しかし今年3月5日、あおいの夫である脇森健太郎が出演する動画で、神奈川の給食業者によって2年以上にわたりレシピが商用利用されている可能性が高いと告発。あおいがその精神的ショックから発病し、寝たきり状態に陥ったため、YouTubeチャンネルを終了せざるを得なくなったと公表していました。
なお、業務提携先のハーベスト株式会社の業務放棄については、すでに2023年10月時点で公式サイトに実名で経緯が掲載されていたものの、3月の告発動画では訴訟係属中であることを理由に、レシピ流用をめぐる相手企業の社名は明示されていませんでした。
裁判中を理由に2年半伏せてきた経緯を公表
5月26日に公開された今回の動画で、脇森は冒頭、「これからお話しするのは、裁判中のため2年半、公表を避けてきたことです」と切り出し、続けて「2024年1月、私たちは横浜市の給食会社『ハーベスト株式会社』を提訴しました」と、横浜地方裁判所での提訴の事実を明かしました。
提訴の理由については、「契約を一方的に解除され、業務データとして渡していたレシピ300件以上が流用されている可能性があるためです」と説明。「ただ単にYouTubeのレシピを真似されたという話ではありません」と前置きしたうえで、両社の間に正式な業務提携が存在していた点を強調しました。

提携時の説明が事実と異なっていた
業務提携の発端は2021年4月。ハーベスト株式会社から、あおいの給食室の名前を使った保育園向けミールキットの販売を持ちかけられたといいます。提案書には全国的に有名な大手企業(動画内では「A社」と呼称)が「共同でコラボする」と記載されており、これを信頼の根拠の1つとして提携を決定。当初1年の予定だった契約期間も、ハーベスト側の希望で7年契約に変更されました。
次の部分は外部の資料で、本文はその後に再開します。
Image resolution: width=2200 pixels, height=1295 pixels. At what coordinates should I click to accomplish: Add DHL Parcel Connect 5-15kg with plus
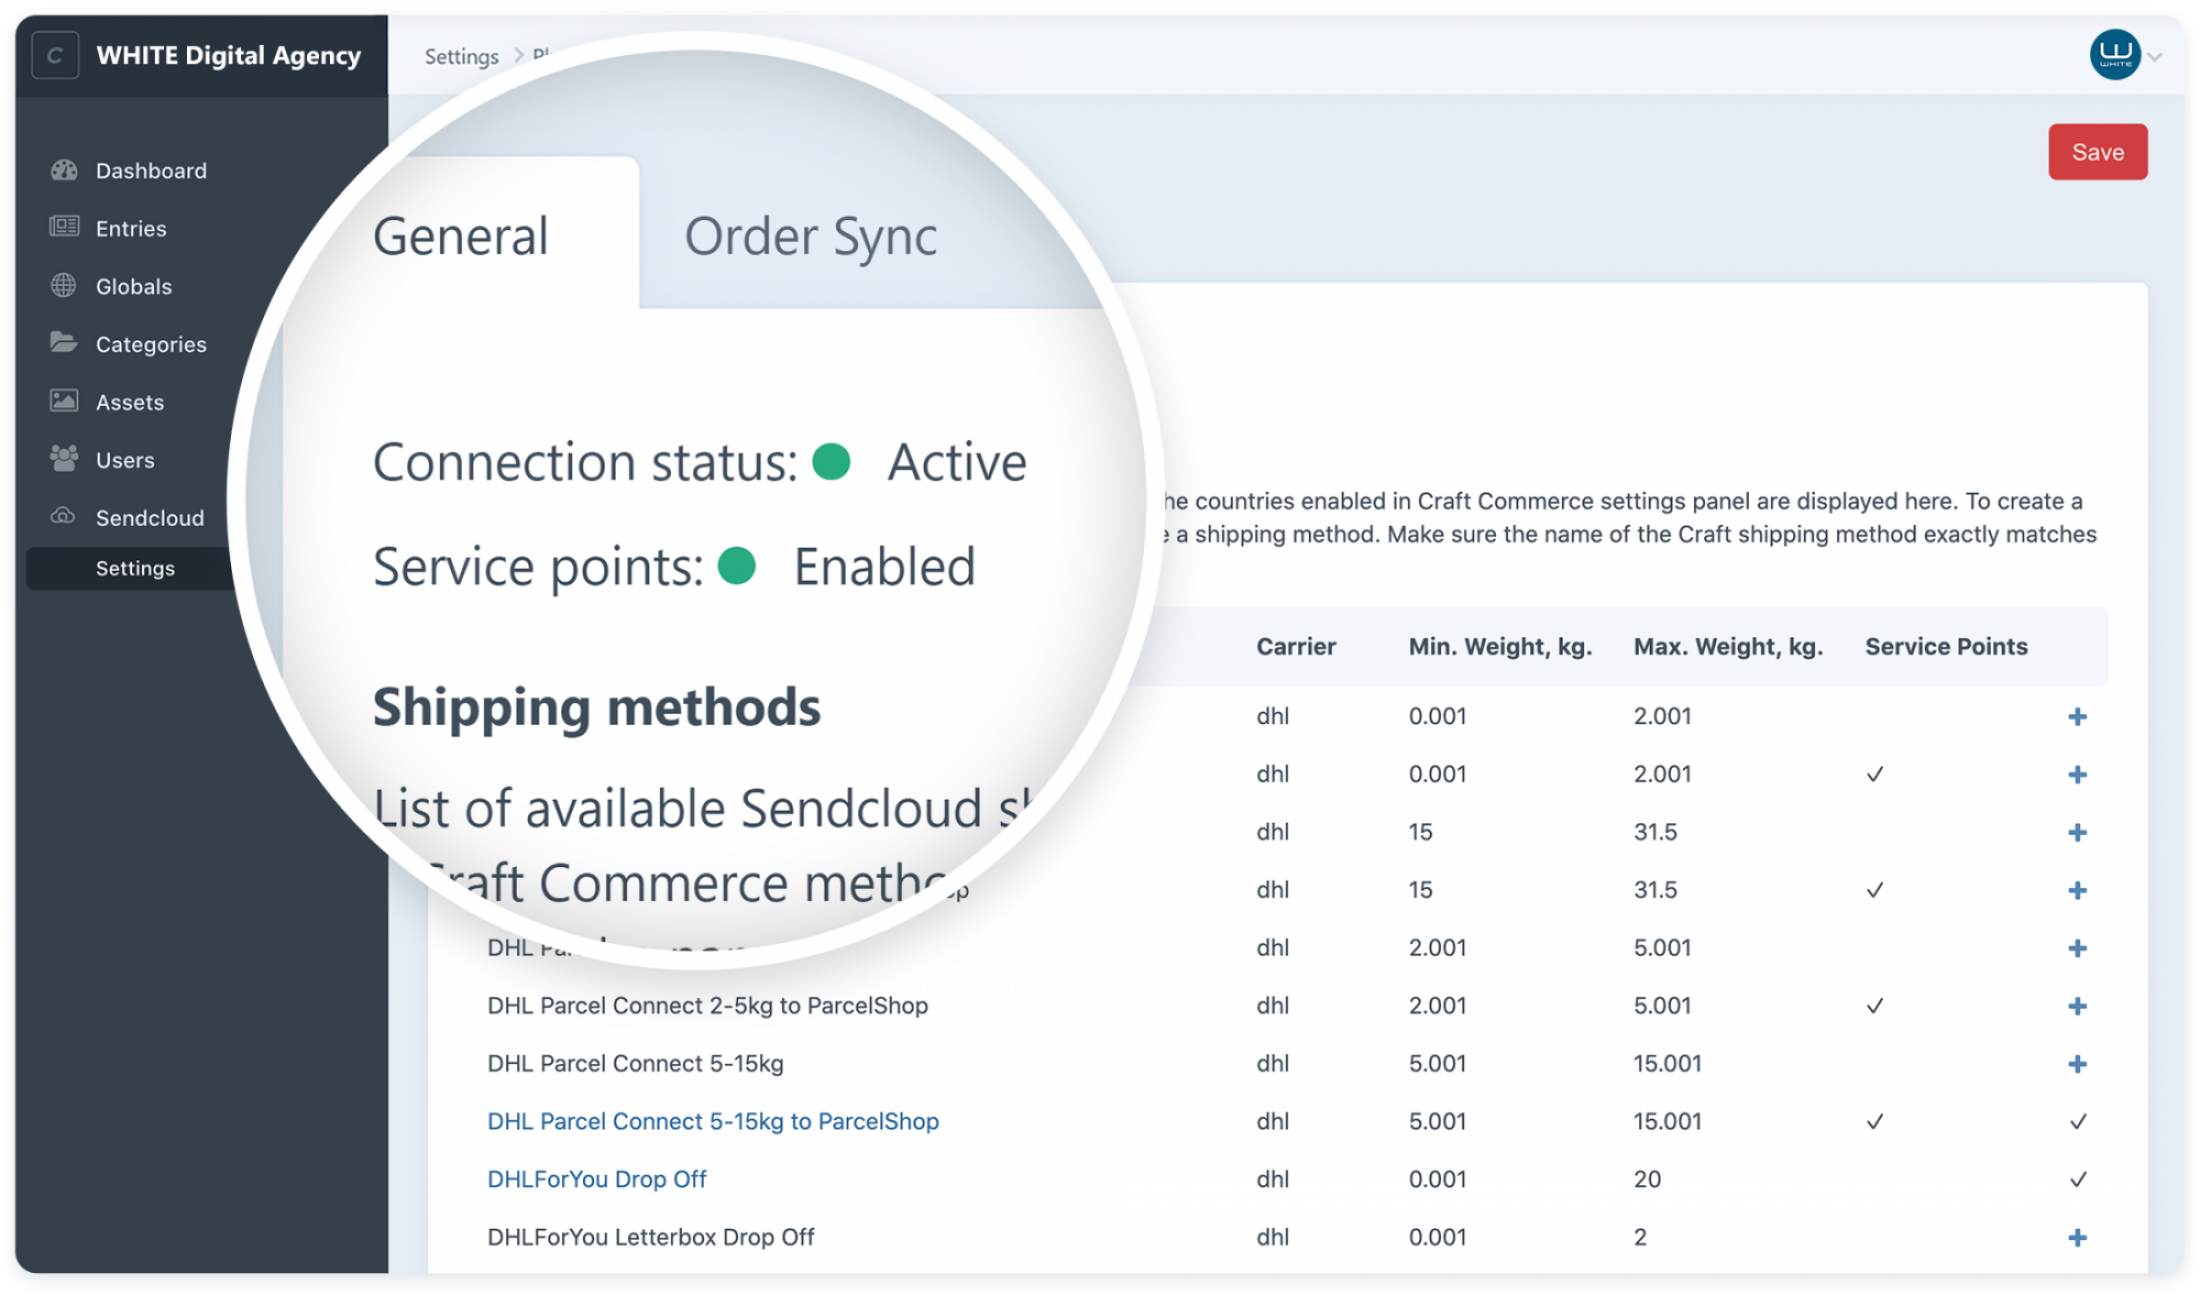[2077, 1064]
しかしのちの調査で、このA社は「あおいの給食室ミールキット」に一切関与していなかったことが判明したといいます。脇森は「提案書に名前があったにもかかわらず、実際にはコラボなど一切していなかったのです」と振り返りました。
中途解約禁止条項に違反した契約解除
2023年7月、ハーベスト側から「A社との契約に違反してしまったので、あおいの給食室ミールキットを終了したい」との連絡が入ります。脇森によれば、責任者は「1週間以内に対応を決める」と告げた後、2週間にわたり連絡が途絶え、その後設定したミーティングも2度ともドタキャンされ、契約解除の話し合いは一度も行われなかったといいます。
両社の契約書第9条には「中途解約は行ってはいけない」と明記されていたものの、ハーベスト側からは書面で「契約解除のお伺い」が届き、続けて「返信が遅いので、強制的に契約を解除します」との通告書も送られてきたと脇森は説明。あおいの給食室側が「話し合いを行わなければ応じられない」と返答したところ、ハーベストは翌月以降の業務を放棄したと振り返ります。
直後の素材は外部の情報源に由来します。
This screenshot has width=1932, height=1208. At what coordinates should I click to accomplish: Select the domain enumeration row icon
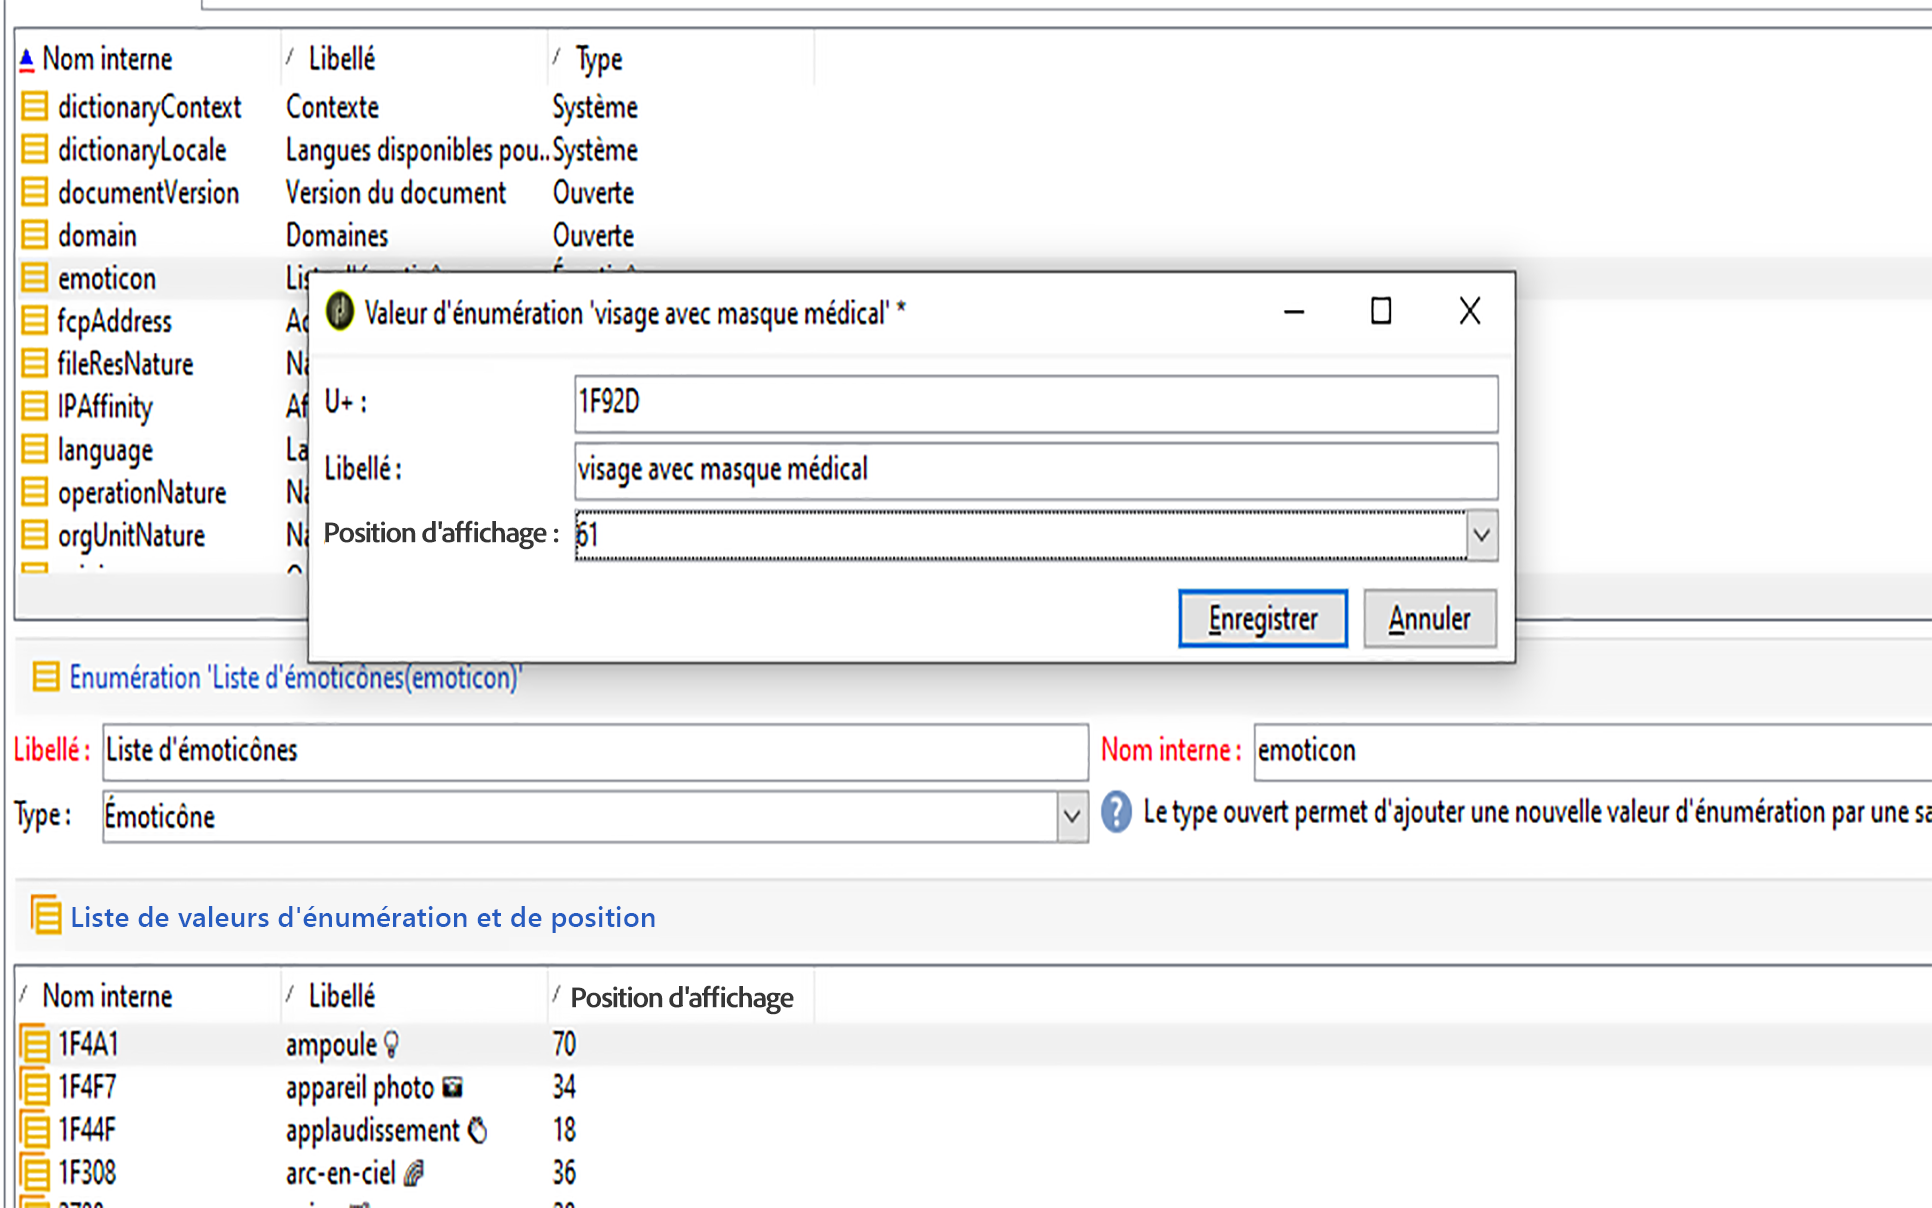click(x=34, y=235)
業務放棄を受けて、あおいの給食室側がミールキット終了の謝罪動画を公開し、契約していた保育園に対しても事情説明とお詫びの手紙を送付したものの、この対応に対しハーベスト側から「事実無根の内容を含む」「顧客情報の目的外利用に当たる」として、刑事告訴を含む法的措置を予告する書面が届いたといいます。
類似ブランド「はぴみる」と無断の顧客引き継ぎ
契約解除をめぐるやり取りと同じ2023年9月、ハーベスト株式会社はあおいの給食室に類似した独自ブランド「はぴみる」を立ち上げていたといいます。新規事業として栄養士の求人を出し、パンフレットを作成し、受注まで開始していたものの、当時はあおいの給食室との契約期間中でした。

ハーベストはあおいの給食室ミールキットを利用していた顧客に対し、「10月からあおいとの契約が終わり、ハーベストでその後をそのまま引き継ぎます」「食材も変わらず提供します」と説明していたものの、これは事実と異なるものだと脇森は指摘。あおいの給食室側は契約解除に合意しておらず、顧客の引き継ぎについても聞かされていなかったといいます。保育園の関係者からは「『このことは言わないでください』と言われた」との証言も寄せられているそうです。
その結果、あおいの給食室ミールキットの契約先だった保育園160園と、数百人の個人客が「はぴみる」へと引き継がれた形になったと脇森は説明しました。